Отрывок текста:
К книге
Разговор за час до казни. Рассказы о преступниках, суде и камере смертников• Часть первая • Осужденные на смерть. Бытовое явление. Заметки публициста о смертной казни. Глава VIII «Приговор утвержден»
16%
• Часть первая • Осужденные на смерть. Бытовое явление. Заметки публициста о смертной казни. Глава VIII «Приговор утвержден»
9

Этим исчерпывается автобиографический, так сказать, материал, доставленный самими смертниками нашему корреспонденту.

Эти интимнейшие, откровенные и совершенно бескорыстные признания-исповеди разными способами, но почти всегда неофициально пробирались из камеры смертников в другие тюремные камеры к людям, которые не имели ни малейшей возможности повлиять на участь приговоренных. В каждой строчке звучит поэтому одна предсмертная правда. Многие авторы писем откровенно говорят о том, что для них при данных условиях нет уже никакого исхода, и сомневаются, стоит ли им даже мечтать о жизни. И тем не менее только в одном (первом) письме можно, пожалуй, увидеть признаки настоящего цинизма и нераскаянности. Во всех остальных сквозят горькое раздумье и тоска по какой-то другой жизни, по какой-то труднодоступной правде. Можно ли, положа руку на сердце, сказать, что для тех, кто писал эти исповеди, не может быть места среди людей и что рука, утверждавшая эти приговоры, удаляла из жизни извергов, недоступных ни раскаянию, ни исправлению?

Что нужно сделать:
1. Переведите на английский язык предложение из отрывка о смертной казни: «В каждой строчке звучит поэтому одна предсмертная правда».
2. Продолжите отрывок о смертной казни с того места, на котором он заканчивается.

Собранные данные:

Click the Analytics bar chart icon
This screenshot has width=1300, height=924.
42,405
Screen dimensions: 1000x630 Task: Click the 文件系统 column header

Ответы к заданиям:
1. Therefore, every line rings with nothing but the truth of those about to die.

2.
А ведь все это писано по большей части профессиональными экспроприаторами, дышавшими разъедающей атмосферой вульгарно-анархической психологии. Таково ли, однако, большинство жертв военной юстиции? Экспроприаторство – это эпидемия. Нередко она захватывает людей просто среднего типа, не думавших за месяц до преступления, что они могут в нем участвовать, и просыпающихся от закрутившего их вихря, точно после тяжелого сна. В газетах появлялись не раз письма смертников к родным, ярко выражавшие это пробуждение от кошмара, проникнутые страстным чувством раскаяния.

Вот несколько примеров.

Некто Карамышев служил в экономии Орлова-Давыдова, в Аткарском уезде, Саратовской губернии. Был обыкновенный служащий, нажил на службе увечье и должен был получить за это увечье деньги. Но в промежутке принял участие в нападении на купца, причем никому никаких ран причинено не было. Самый обыкновенный грабеж, окрашенный современным колоритом «экспроприации». Тем не менее он был приговорен к смертной казни. Вот его предсмертное письмо к родителям[7]:

«Дорогие мои родители, папаша и мамаша, и сестрица Феня! Пишу я свое любезнейшее письмо к вам со слезами на глазах; извещаю я вас в том, что я присужден к смертной казни через повешение. То прошу, дорогие мои родители, простите меня и все мои преступления перед вами. Перед смертью я исповедывался и причастился, отклонить этого я не мог.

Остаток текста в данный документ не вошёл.